Exercise brief: Please update the items below by replacing every "Instruction" with "Goal" and changing nothing else.

Target position items
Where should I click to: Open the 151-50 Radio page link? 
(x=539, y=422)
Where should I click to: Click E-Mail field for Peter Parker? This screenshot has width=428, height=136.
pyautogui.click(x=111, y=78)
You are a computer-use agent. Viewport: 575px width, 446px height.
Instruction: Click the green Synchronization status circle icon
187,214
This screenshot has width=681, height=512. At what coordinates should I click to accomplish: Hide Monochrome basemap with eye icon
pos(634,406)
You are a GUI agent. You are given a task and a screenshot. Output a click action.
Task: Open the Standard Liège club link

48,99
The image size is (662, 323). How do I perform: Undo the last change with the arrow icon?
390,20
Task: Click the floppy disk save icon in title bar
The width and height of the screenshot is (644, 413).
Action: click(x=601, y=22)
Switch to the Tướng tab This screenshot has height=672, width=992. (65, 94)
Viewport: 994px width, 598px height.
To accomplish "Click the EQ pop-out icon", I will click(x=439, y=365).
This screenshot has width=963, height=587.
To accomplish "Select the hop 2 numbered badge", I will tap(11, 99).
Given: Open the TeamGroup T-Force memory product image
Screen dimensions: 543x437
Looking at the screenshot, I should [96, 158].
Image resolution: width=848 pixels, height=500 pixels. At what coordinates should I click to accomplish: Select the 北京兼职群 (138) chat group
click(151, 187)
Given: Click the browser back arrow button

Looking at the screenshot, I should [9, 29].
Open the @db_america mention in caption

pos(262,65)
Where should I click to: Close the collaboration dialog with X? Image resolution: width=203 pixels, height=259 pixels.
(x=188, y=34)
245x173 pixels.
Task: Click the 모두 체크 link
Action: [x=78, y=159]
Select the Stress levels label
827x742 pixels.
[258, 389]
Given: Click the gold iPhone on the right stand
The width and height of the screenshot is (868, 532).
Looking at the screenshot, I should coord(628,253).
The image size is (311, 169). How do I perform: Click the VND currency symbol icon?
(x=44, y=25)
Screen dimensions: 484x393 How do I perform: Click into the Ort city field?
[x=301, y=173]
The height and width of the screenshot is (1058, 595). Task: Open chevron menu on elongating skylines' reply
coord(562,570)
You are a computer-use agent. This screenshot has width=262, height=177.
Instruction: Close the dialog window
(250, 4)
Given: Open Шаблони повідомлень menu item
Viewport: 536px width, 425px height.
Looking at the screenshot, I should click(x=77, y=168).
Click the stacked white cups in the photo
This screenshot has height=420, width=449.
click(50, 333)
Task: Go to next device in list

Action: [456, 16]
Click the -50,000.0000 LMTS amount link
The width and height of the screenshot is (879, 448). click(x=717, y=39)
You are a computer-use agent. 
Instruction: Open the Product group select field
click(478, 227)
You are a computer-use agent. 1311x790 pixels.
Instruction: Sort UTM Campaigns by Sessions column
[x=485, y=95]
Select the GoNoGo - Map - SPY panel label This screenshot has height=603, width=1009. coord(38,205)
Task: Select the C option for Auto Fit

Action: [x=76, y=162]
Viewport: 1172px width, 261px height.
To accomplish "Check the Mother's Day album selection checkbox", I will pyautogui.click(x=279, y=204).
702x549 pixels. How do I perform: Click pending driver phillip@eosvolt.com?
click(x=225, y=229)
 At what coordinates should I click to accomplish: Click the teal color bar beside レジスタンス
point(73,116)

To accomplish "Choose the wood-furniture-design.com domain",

Response:
Where should I click to: Open the 151-50 Radio page link? 
(x=539, y=422)
Where should I click to: Click E-Mail field for Peter Parker? This screenshot has width=428, height=136.
pyautogui.click(x=111, y=78)
You are a computer-use agent. Viewport: 575px width, 446px height.
Goal: Click the green Synchronization status circle icon
187,214
This screenshot has width=681, height=512. At what coordinates should I click to accomplish: Hide Monochrome basemap with eye icon
pos(634,406)
You are a GUI agent. You are given a task and a screenshot. Output a click action.
Task: Open the Standard Liège club link

48,99
The image size is (662, 323). How do I perform: Undo the last change with the arrow icon?
390,20
Task: Click the floppy disk save icon in title bar
The width and height of the screenshot is (644, 413).
Action: click(x=601, y=22)
Switch to the Tướng tab This screenshot has height=672, width=992. (65, 94)
Viewport: 994px width, 598px height.
To accomplish "Click the EQ pop-out icon", I will click(x=439, y=365).
This screenshot has width=963, height=587.
To accomplish "Select the hop 2 numbered badge", I will tap(11, 99).
Given: Open the TeamGroup T-Force memory product image
Screen dimensions: 543x437
Looking at the screenshot, I should [96, 158].
Image resolution: width=848 pixels, height=500 pixels. At what coordinates should I click to accomplish: Select the 北京兼职群 (138) chat group
click(151, 187)
Given: Click the browser back arrow button

Looking at the screenshot, I should [9, 29].
Open the @db_america mention in caption

pos(262,65)
Where should I click to: Close the collaboration dialog with X? Image resolution: width=203 pixels, height=259 pixels.
(x=188, y=34)
245x173 pixels.
Task: Click the 모두 체크 link
Action: [x=78, y=159]
Select the Stress levels label
827x742 pixels.
[258, 389]
Given: Click the gold iPhone on the right stand
The width and height of the screenshot is (868, 532).
Looking at the screenshot, I should coord(628,253).
The image size is (311, 169). How do I perform: Click the VND currency symbol icon?
(x=44, y=25)
Screen dimensions: 484x393 How do I perform: Click into the Ort city field?
[x=301, y=173]
The height and width of the screenshot is (1058, 595). Task: Open chevron menu on elongating skylines' reply
coord(562,570)
You are a computer-use agent. This screenshot has width=262, height=177.
Goal: Close the dialog window
(250, 4)
Given: Open Шаблони повідомлень menu item
Viewport: 536px width, 425px height.
Looking at the screenshot, I should click(x=77, y=168).
Click the stacked white cups in the photo
This screenshot has height=420, width=449.
click(50, 333)
Task: Go to next device in list

Action: [456, 16]
Click the -50,000.0000 LMTS amount link
The width and height of the screenshot is (879, 448). click(x=717, y=39)
You are a computer-use agent. 
Goal: Open the Product group select field
click(478, 227)
You are a computer-use agent. 1311x790 pixels.
Goal: Sort UTM Campaigns by Sessions column
[x=485, y=95]
Select the GoNoGo - Map - SPY panel label This screenshot has height=603, width=1009. coord(38,205)
Task: Select the C option for Auto Fit

Action: [x=76, y=162]
Viewport: 1172px width, 261px height.
To accomplish "Check the Mother's Day album selection checkbox", I will pyautogui.click(x=279, y=204).
702x549 pixels. How do I perform: Click pending driver phillip@eosvolt.com?
click(x=225, y=229)
 At what coordinates should I click to accomplish: Click the teal color bar beside レジスタンス
point(73,116)

To accomplish "Choose the wood-furniture-design.com domain",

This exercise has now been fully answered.